Rewrite the data entries from the line with "Screen dimensions: 640x660" through the end, substituting "profile picture" for "avatar" and keeping everything else the same. Give only those lines, and omit the pictures.
====== Given data
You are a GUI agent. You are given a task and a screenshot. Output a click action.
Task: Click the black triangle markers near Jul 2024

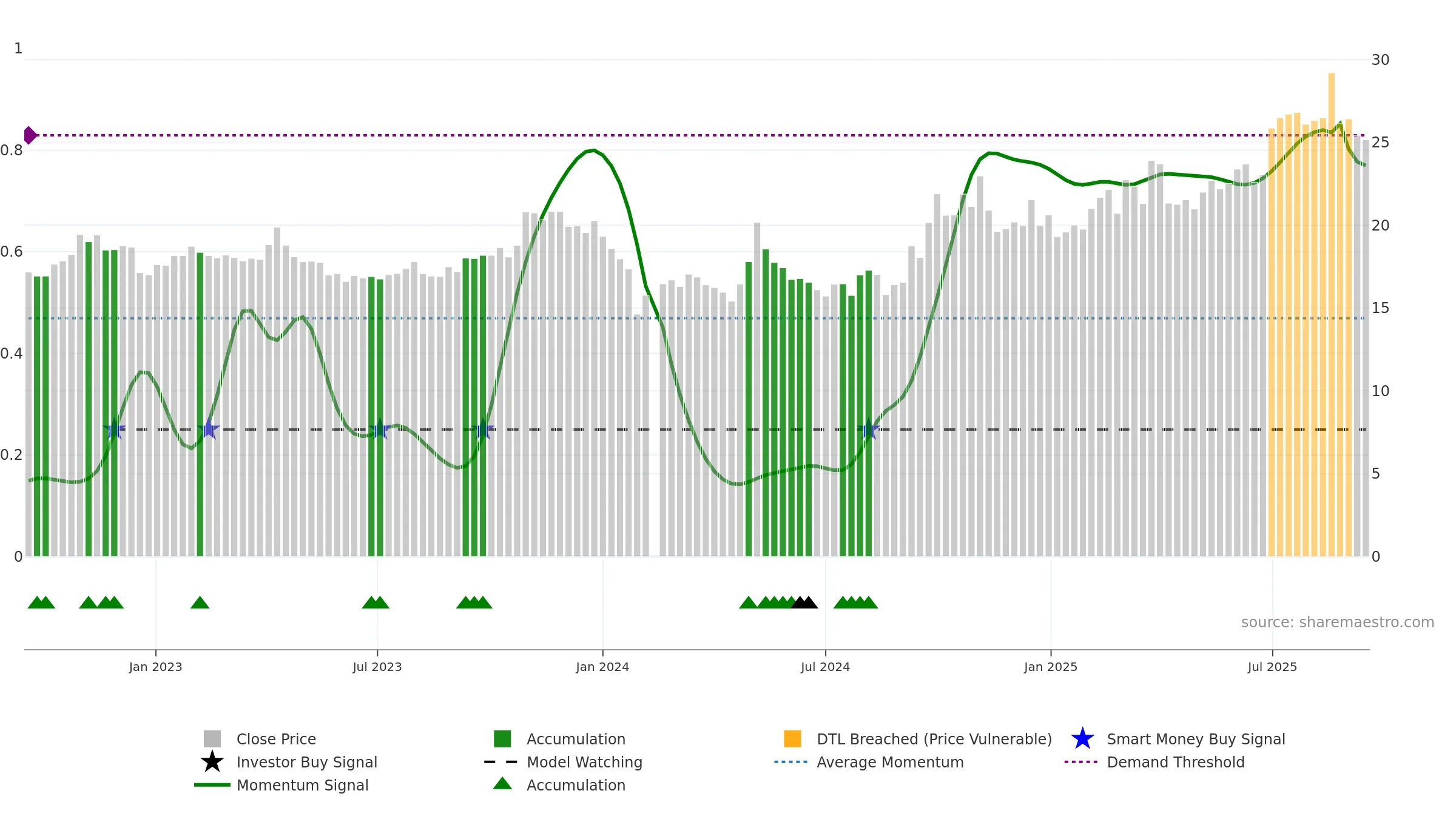pyautogui.click(x=804, y=602)
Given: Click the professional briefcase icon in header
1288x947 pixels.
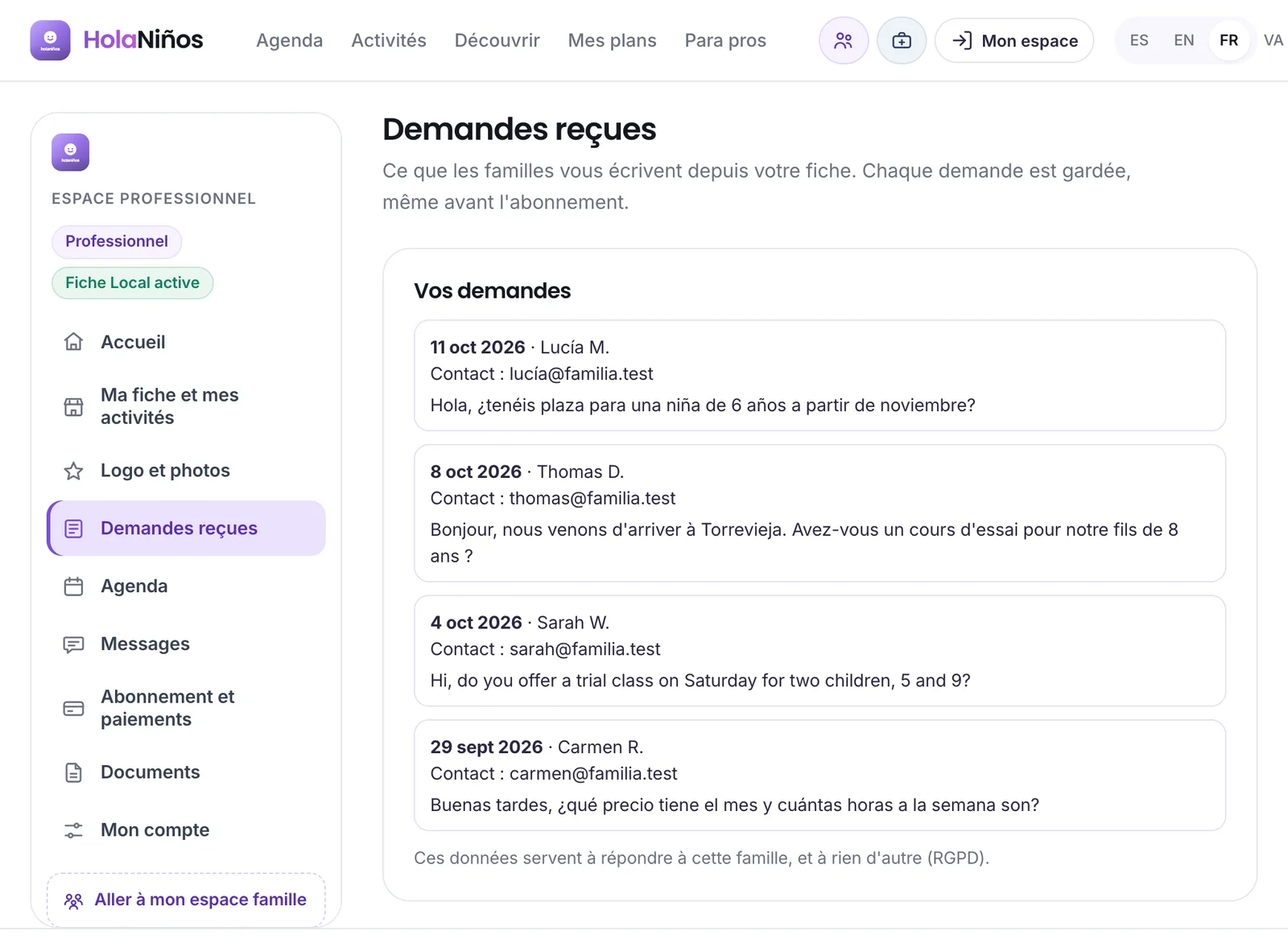Looking at the screenshot, I should [x=902, y=40].
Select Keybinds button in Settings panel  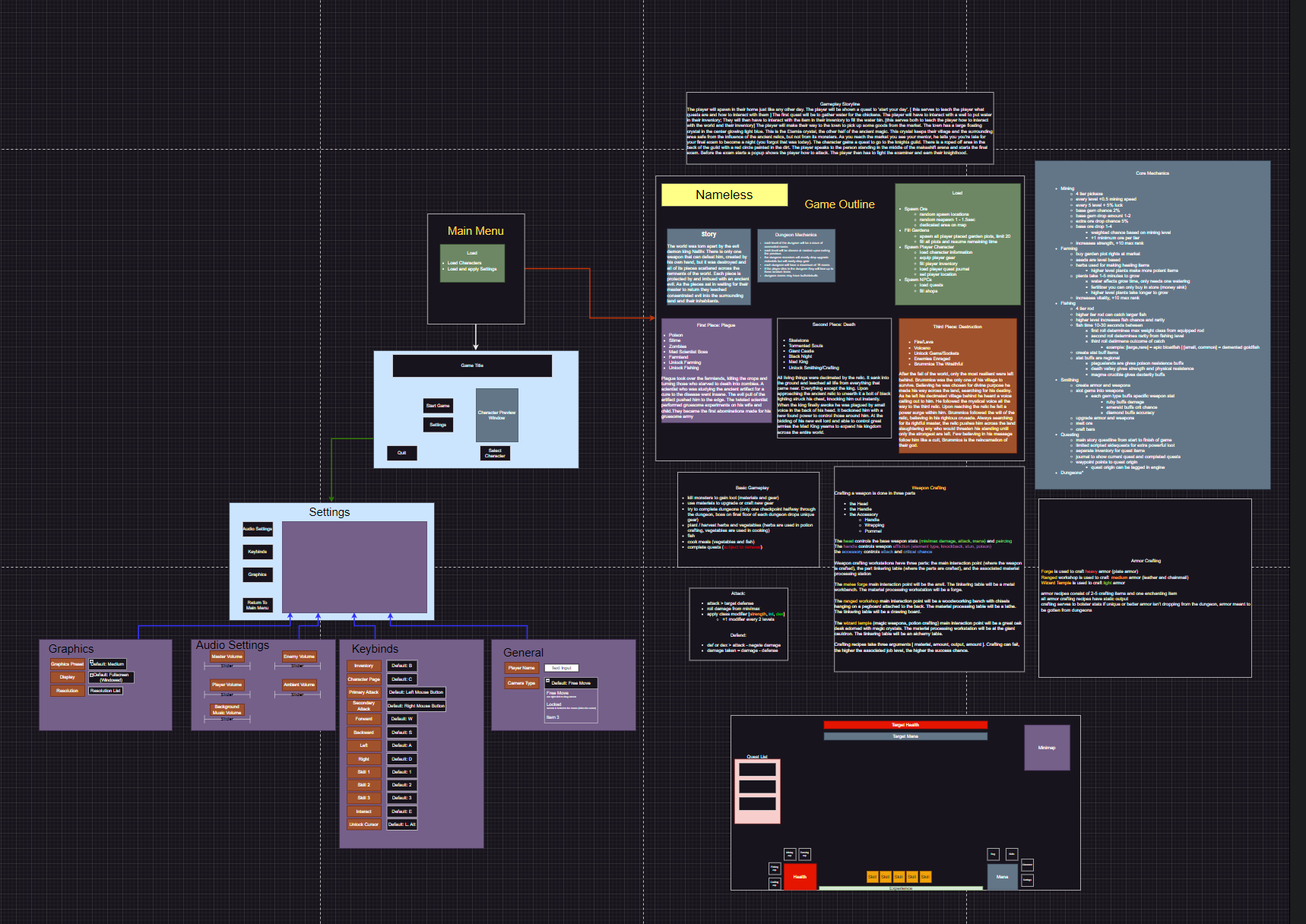point(257,552)

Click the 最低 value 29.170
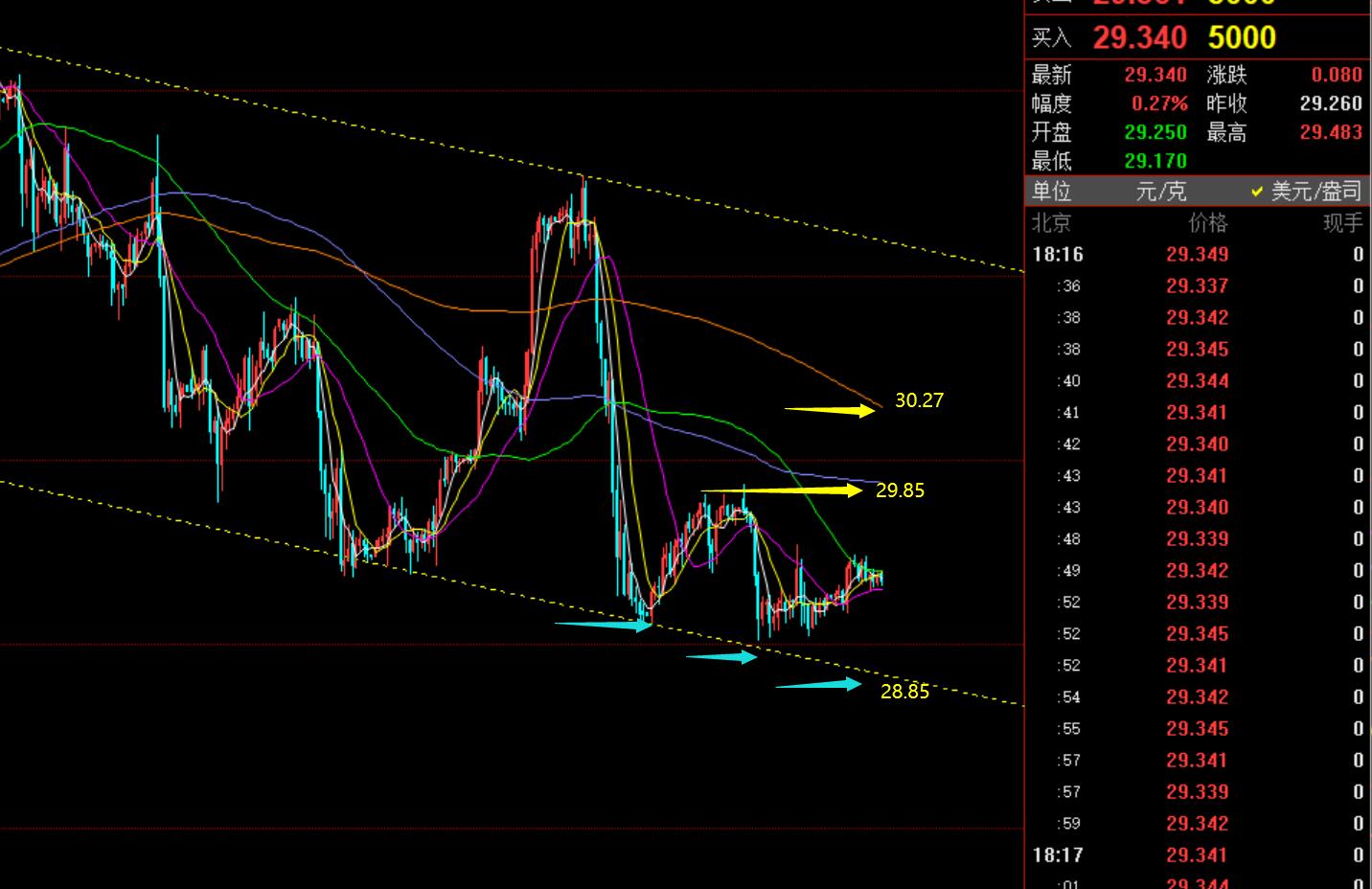tap(1155, 161)
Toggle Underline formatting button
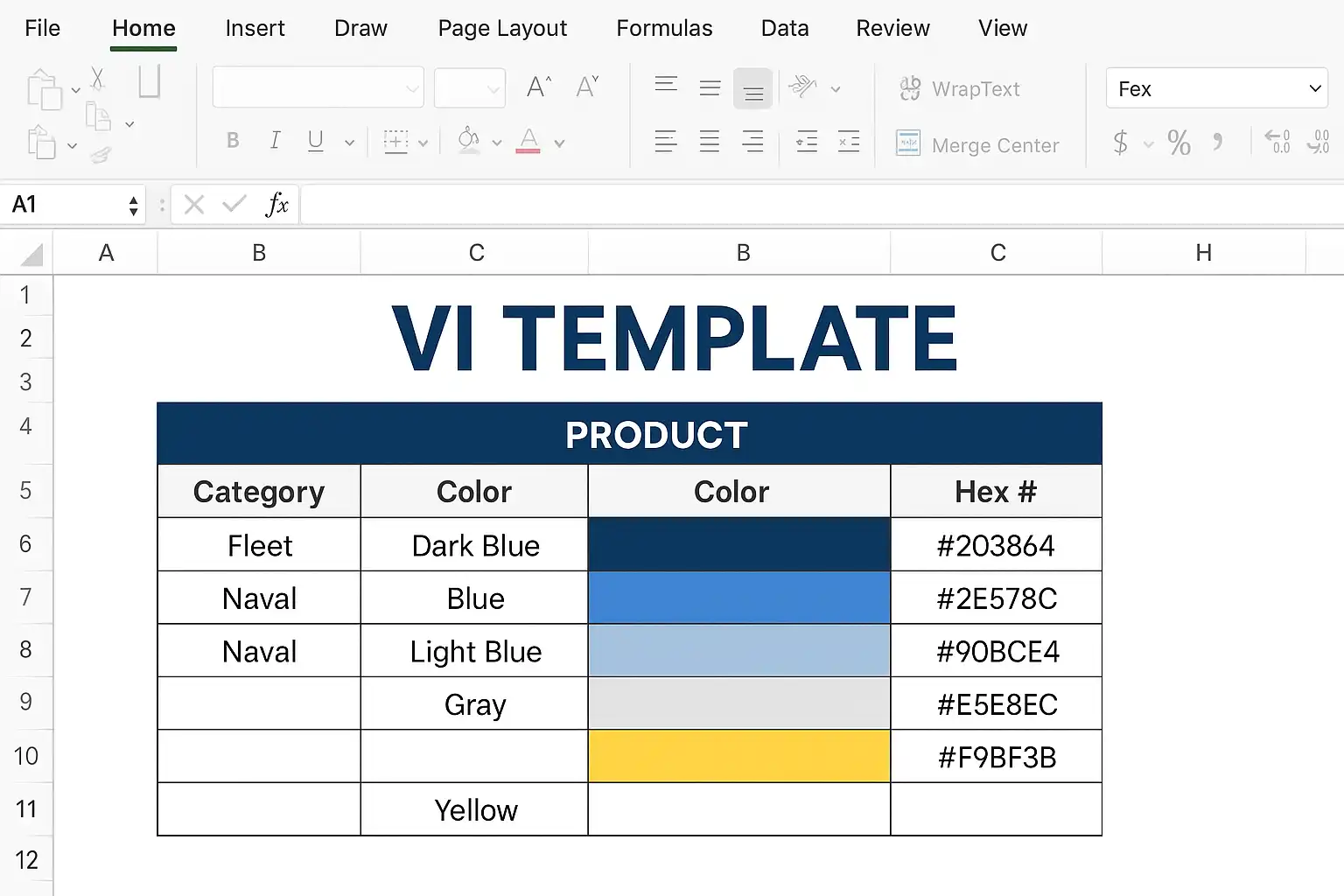Screen dimensions: 1344x896 point(316,141)
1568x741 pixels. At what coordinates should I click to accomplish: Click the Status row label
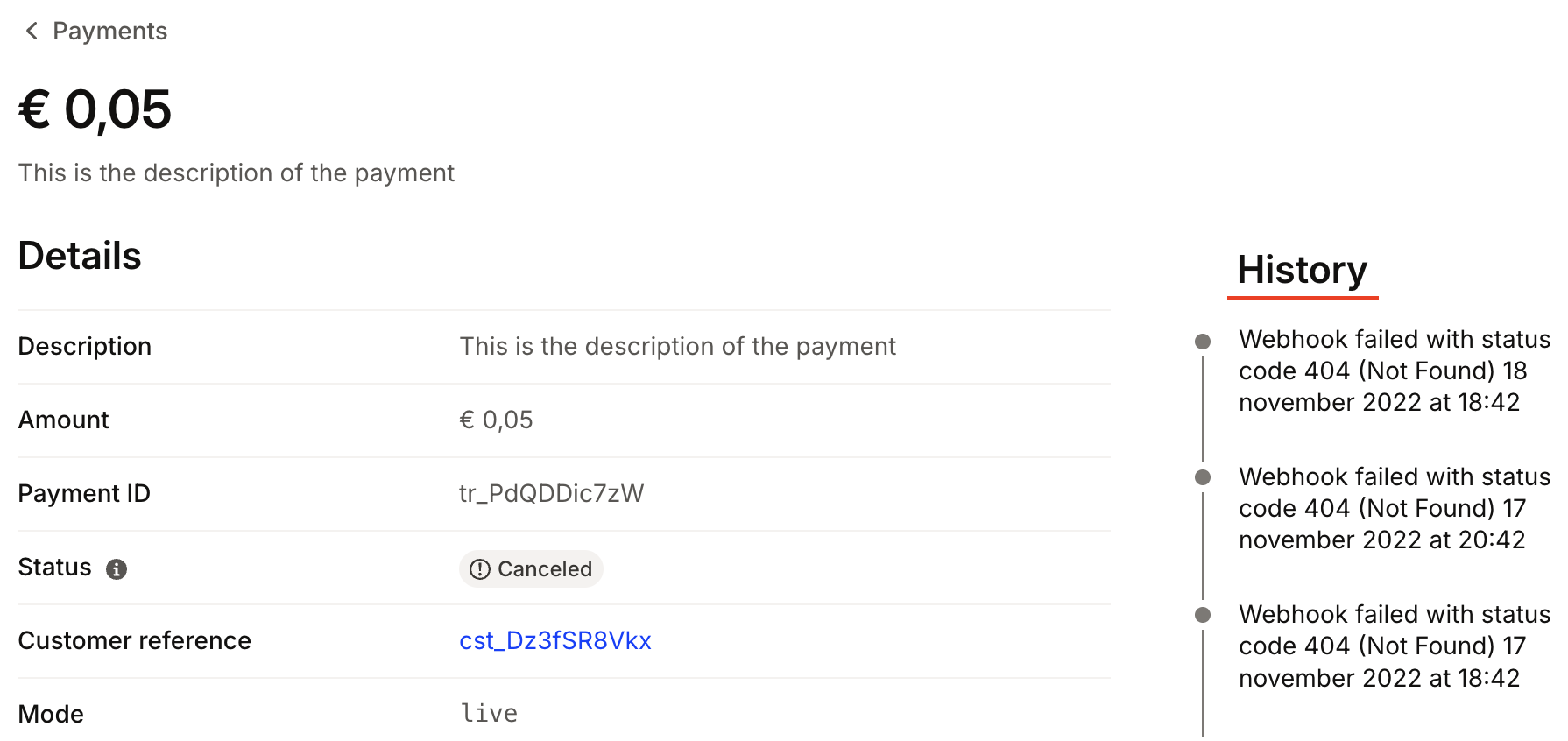(54, 568)
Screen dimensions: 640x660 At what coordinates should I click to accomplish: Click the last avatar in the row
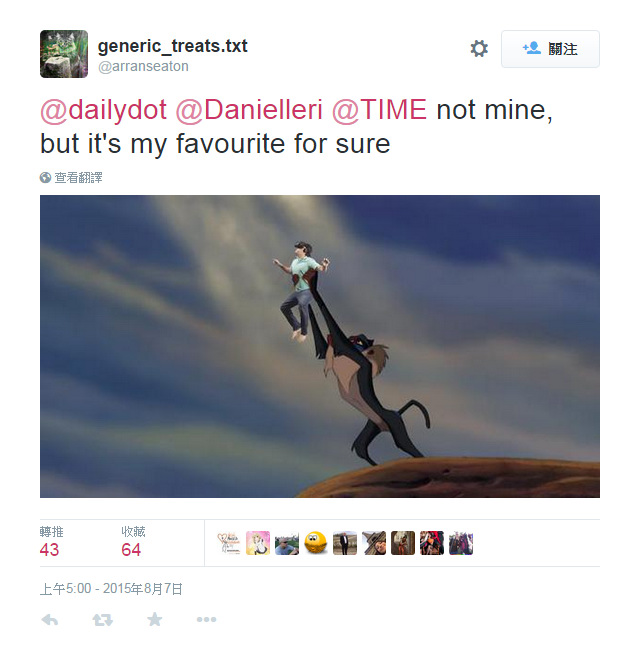coord(461,543)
============
# Solution for this problem:
Screen dimensions: 640x660 At what coordinates should I click to accomplish: Click the last profile picture in the row
coord(461,543)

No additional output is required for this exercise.